# [Exercise prompt]
Give back all the records below, unaltered.

[[ Source records, beginning ]]

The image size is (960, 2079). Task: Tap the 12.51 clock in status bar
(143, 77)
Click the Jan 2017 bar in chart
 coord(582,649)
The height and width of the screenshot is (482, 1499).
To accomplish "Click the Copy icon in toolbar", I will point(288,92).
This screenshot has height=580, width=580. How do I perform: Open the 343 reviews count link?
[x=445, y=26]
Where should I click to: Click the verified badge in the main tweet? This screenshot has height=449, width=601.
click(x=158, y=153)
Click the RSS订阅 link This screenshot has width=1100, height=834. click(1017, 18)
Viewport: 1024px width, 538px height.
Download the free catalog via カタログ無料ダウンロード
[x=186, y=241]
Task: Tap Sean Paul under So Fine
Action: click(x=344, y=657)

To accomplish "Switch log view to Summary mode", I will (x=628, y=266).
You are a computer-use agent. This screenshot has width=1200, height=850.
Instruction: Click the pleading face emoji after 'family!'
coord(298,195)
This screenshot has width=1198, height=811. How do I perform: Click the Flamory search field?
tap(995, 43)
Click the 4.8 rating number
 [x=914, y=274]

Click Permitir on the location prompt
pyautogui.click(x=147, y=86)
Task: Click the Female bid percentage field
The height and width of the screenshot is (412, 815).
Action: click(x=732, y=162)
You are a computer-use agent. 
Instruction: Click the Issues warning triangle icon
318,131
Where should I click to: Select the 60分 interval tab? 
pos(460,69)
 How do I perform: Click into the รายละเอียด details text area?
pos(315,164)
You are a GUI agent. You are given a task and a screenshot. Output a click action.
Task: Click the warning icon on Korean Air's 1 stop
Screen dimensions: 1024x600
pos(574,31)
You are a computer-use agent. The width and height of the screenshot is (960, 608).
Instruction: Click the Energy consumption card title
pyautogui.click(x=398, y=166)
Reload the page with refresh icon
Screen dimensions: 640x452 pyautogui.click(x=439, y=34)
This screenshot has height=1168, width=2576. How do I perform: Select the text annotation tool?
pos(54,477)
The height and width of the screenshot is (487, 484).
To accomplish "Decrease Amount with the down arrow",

[[ Source records, end ]]

# [Result of the task]
The image size is (960, 2079). Task: Tap the 12.51 clock in status bar
(143, 77)
Click the Jan 2017 bar in chart
 coord(582,649)
The height and width of the screenshot is (482, 1499).
To accomplish "Click the Copy icon in toolbar", I will point(288,92).
This screenshot has height=580, width=580. How do I perform: Open the 343 reviews count link?
[x=445, y=26]
Where should I click to: Click the verified badge in the main tweet? This screenshot has height=449, width=601.
click(x=158, y=153)
Click the RSS订阅 link This screenshot has width=1100, height=834. click(1017, 18)
Viewport: 1024px width, 538px height.
Download the free catalog via カタログ無料ダウンロード
[x=186, y=241]
Task: Tap Sean Paul under So Fine
Action: click(x=344, y=657)

To accomplish "Switch log view to Summary mode", I will (x=628, y=266).
You are a computer-use agent. This screenshot has width=1200, height=850.
Instruction: Click the pleading face emoji after 'family!'
coord(298,195)
This screenshot has width=1198, height=811. How do I perform: Click the Flamory search field?
tap(995, 43)
Click the 4.8 rating number
 [x=914, y=274]

Click Permitir on the location prompt
pyautogui.click(x=147, y=86)
Task: Click the Female bid percentage field
The height and width of the screenshot is (412, 815).
Action: click(x=732, y=162)
You are a computer-use agent. 
Instruction: Click the Issues warning triangle icon
318,131
Where should I click to: Select the 60分 interval tab? 
pos(460,69)
 How do I perform: Click into the รายละเอียด details text area?
pos(315,164)
You are a GUI agent. You are given a task and a screenshot. Output a click action.
Task: Click the warning icon on Korean Air's 1 stop
Screen dimensions: 1024x600
pos(574,31)
You are a computer-use agent. The width and height of the screenshot is (960, 608).
Instruction: Click the Energy consumption card title
pyautogui.click(x=398, y=166)
Reload the page with refresh icon
Screen dimensions: 640x452 pyautogui.click(x=439, y=34)
This screenshot has height=1168, width=2576. How do I perform: Select the text annotation tool?
pos(54,477)
The height and width of the screenshot is (487, 484).
To accomplish "Decrease Amount with the down arrow",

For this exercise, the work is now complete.